### AIM OF THE EXERCISE
Each line from the one containing "The width and height of the screenshot is (1028, 578)." through the final line of the data below must be repeated exactly.

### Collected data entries
**********
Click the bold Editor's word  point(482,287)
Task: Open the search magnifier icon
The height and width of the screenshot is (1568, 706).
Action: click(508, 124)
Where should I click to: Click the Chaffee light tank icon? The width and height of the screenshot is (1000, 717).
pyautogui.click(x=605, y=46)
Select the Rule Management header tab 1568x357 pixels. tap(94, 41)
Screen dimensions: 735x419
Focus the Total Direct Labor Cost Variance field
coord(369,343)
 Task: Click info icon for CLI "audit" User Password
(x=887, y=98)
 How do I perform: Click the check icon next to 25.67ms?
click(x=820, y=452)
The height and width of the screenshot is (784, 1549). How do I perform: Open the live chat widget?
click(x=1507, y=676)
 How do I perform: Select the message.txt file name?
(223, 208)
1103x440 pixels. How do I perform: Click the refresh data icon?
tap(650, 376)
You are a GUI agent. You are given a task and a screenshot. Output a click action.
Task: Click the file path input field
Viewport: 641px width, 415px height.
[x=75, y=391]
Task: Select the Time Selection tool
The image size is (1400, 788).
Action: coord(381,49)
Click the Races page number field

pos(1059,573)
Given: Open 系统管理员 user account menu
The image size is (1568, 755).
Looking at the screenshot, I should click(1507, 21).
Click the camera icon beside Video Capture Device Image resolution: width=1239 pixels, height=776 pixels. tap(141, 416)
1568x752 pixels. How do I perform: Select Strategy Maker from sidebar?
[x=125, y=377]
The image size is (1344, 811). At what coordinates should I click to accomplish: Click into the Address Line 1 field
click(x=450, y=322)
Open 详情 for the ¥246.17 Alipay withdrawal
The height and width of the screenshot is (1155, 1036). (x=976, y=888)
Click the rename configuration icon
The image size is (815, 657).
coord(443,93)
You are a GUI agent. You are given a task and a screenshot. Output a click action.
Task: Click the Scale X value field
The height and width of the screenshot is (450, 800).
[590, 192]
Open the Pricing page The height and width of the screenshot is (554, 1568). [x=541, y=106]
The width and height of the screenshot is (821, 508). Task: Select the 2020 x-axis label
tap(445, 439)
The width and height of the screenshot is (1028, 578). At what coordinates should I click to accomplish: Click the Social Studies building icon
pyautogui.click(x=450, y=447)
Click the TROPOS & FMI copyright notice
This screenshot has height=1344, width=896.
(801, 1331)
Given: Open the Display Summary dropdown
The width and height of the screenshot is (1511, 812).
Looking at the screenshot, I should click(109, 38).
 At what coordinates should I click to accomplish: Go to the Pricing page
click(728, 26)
**********
### YOUR RESPONSE
The width and height of the screenshot is (1028, 578). At what coordinates should I click to accomplish: Click the Social Studies building icon
pyautogui.click(x=450, y=447)
Click the TROPOS & FMI copyright notice
This screenshot has height=1344, width=896.
(801, 1331)
Given: Open the Display Summary dropdown
The width and height of the screenshot is (1511, 812).
Looking at the screenshot, I should click(109, 38).
 At what coordinates should I click to accomplish: Go to the Pricing page
click(728, 26)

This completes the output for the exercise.